### PROBLEM:
Reproduce the entries from the very first line through the line containing "pyautogui.click(x=62, y=72)", including that line, and substitute "image" for "avatar" while leaving everything else unchanged. Leave the pictures out of your answer.

### ENTRIES SUPPLIED:

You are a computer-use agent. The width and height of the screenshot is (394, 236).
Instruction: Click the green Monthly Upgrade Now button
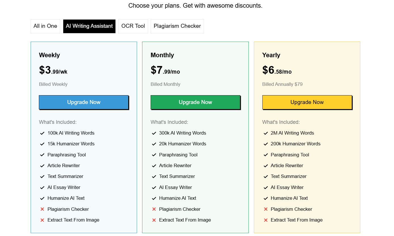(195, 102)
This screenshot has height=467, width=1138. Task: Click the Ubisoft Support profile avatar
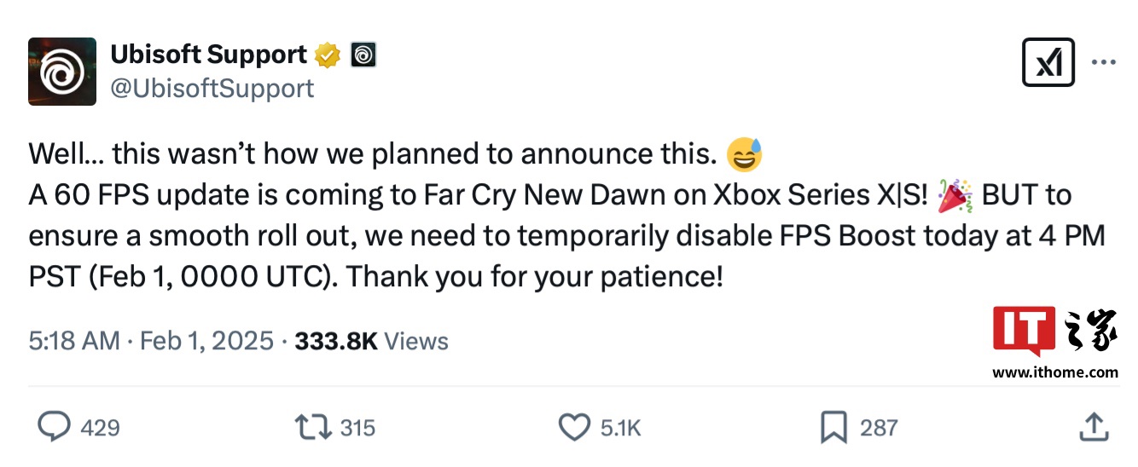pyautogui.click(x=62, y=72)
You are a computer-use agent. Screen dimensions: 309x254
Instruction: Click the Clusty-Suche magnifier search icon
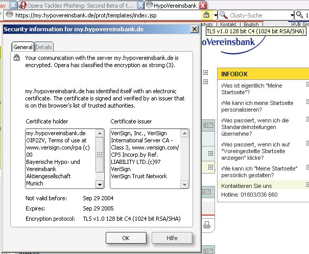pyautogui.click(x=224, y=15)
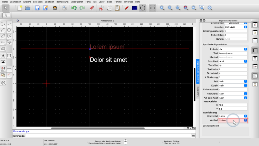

### ANSWER IN FULL:
You are a computer-use agent. The width and height of the screenshot is (394, 236).
Instruction: Click the green Monthly Upgrade Now button
(195, 102)
This screenshot has height=467, width=1138. Task: Click the Ubisoft Support profile image
pyautogui.click(x=62, y=72)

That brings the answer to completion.